Machine Learning has proven to be one of the strategic technologies for the wide and complete analysis of data, greatly improving forecast accuracy. Excellence in Supply Chain management requires smart optimisation of millions of decisions.
By combining Machine Learning software + experts, your company gains access to the most advanced forecasting technology, and thanks to the experts, your company gains access to expertise and dedication to your team using their programmatic capabilities to take into account all of your Supply Chain constraints: container shipments, minimum order quantities, shelf space capacity, all your historical data, ordering or manufacturing constraints, all economic drivers, combining business process analysis, training, and software to give you real-time visibility into performance, the ability to track compliance, making the best possible decisions based on your ROI (return on investment).
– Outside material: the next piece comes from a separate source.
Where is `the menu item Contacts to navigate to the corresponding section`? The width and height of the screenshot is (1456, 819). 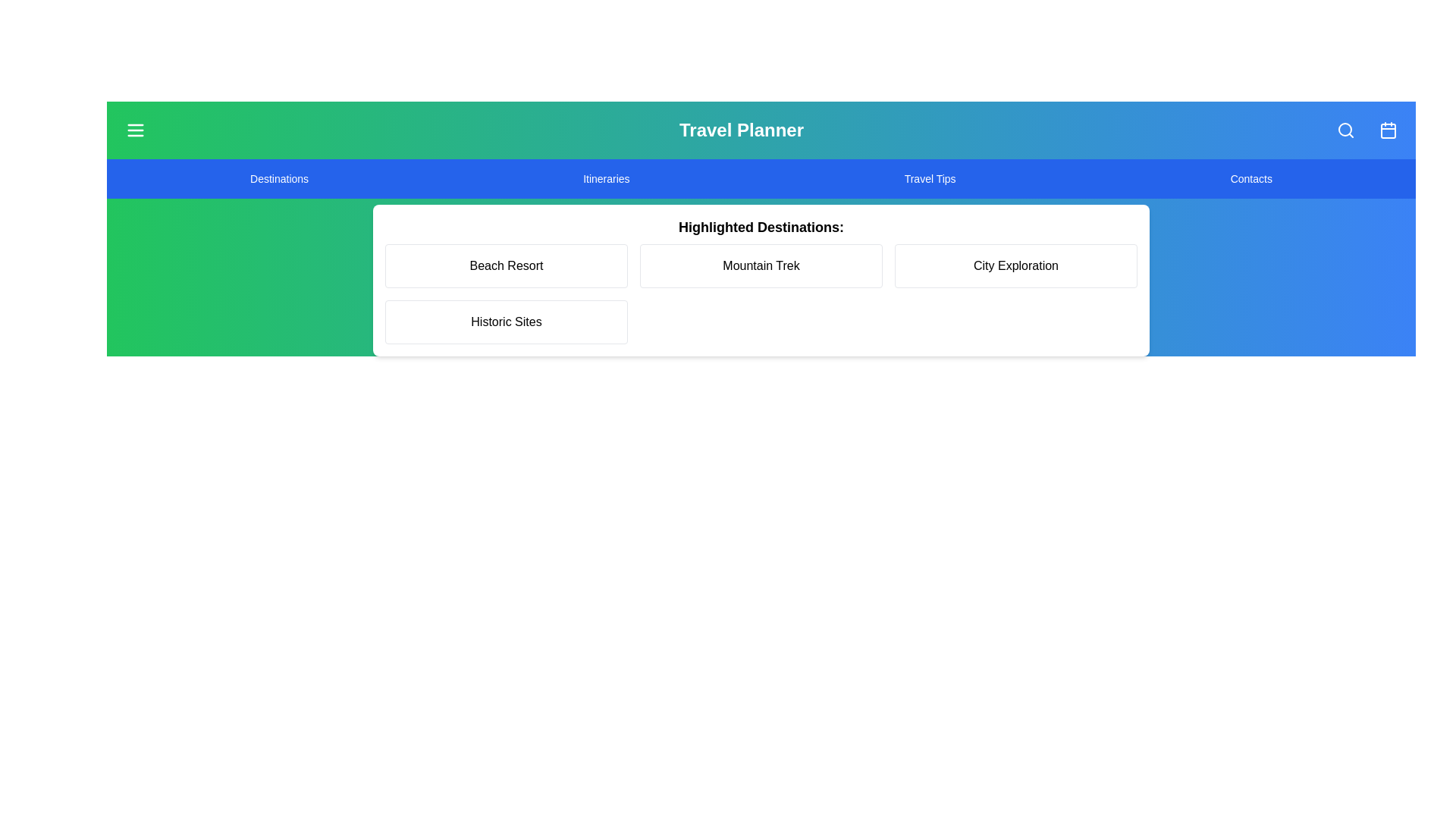
the menu item Contacts to navigate to the corresponding section is located at coordinates (1251, 177).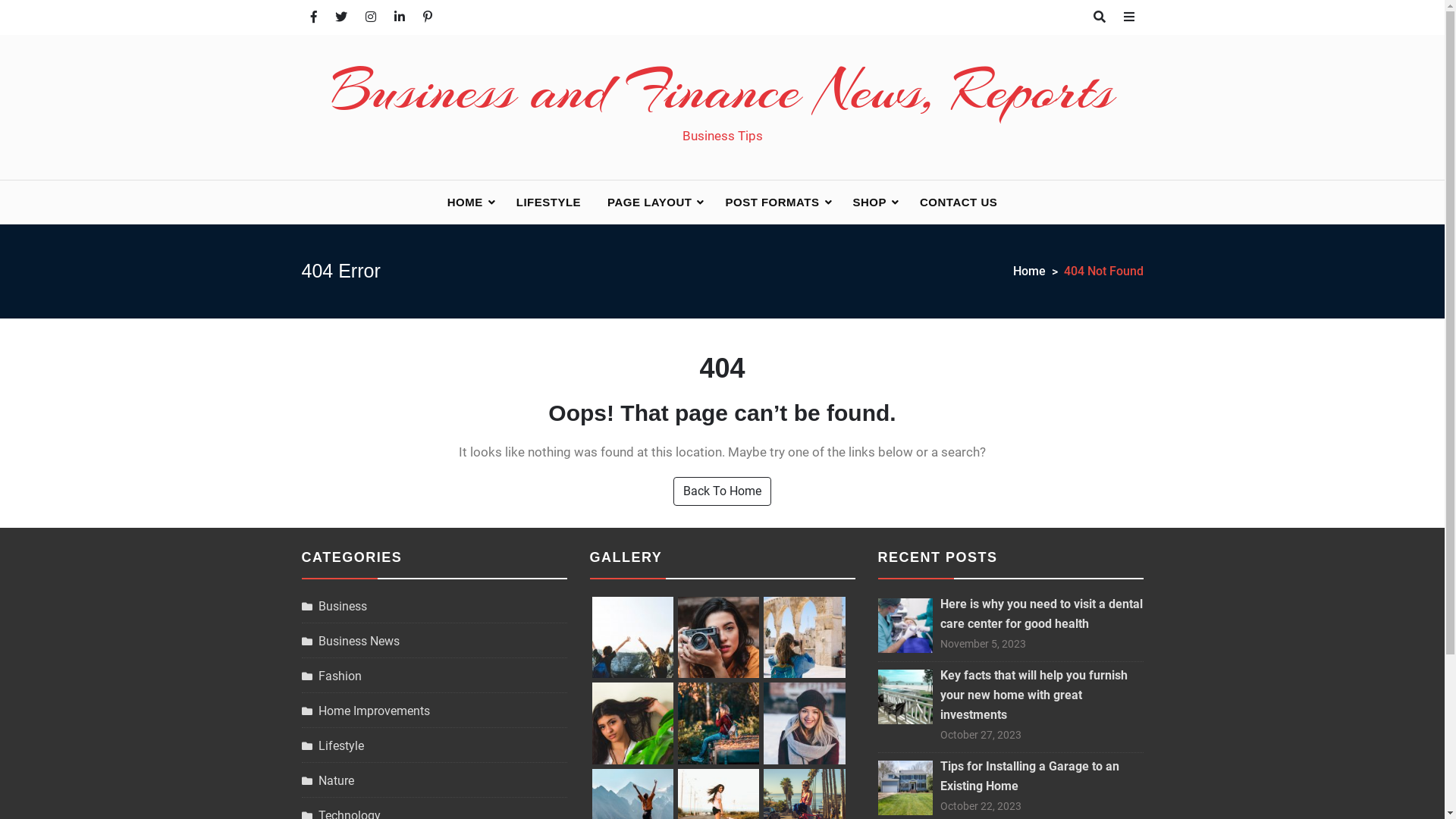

The whole process requires full robotisation so that it can be operated at any scale, freeing up the company’s teams from routine tasks.
For inventory technology to be truly effective, it must be autonomous. Machine Learning increases efficiencies by automating existing processes including automated data collection, workflow automation, schedule prioritisation, alerts, performance management, and integration with existing systems. It adapts to the complexity of your operations, easily scaling from a single location to enterprise wide.
Each Machine Learning software has its own characteristics: some deliver better forecasting using probabilistic forecasting technique to drive better outcomes; some others require deeper math, using open source database techniques; others are autonomous advanced yard and warehouse management systems to gain visibility, like autonomous drones which manage operations more efficiently, or perform a particular mission, such as scanning the inventory in a certain rack area. Using vision and mapping software drone guide itself around the warehouse safely, delivers scalable cloud-based solutions through extensive Internet of Things (IoT) sensor network that includes GPS and cellular technologies to capture and share real-time information via web. Some Machine Learning use the Internet of Things (IoT), and Blockchain with open source database technique to track patterns and trace products.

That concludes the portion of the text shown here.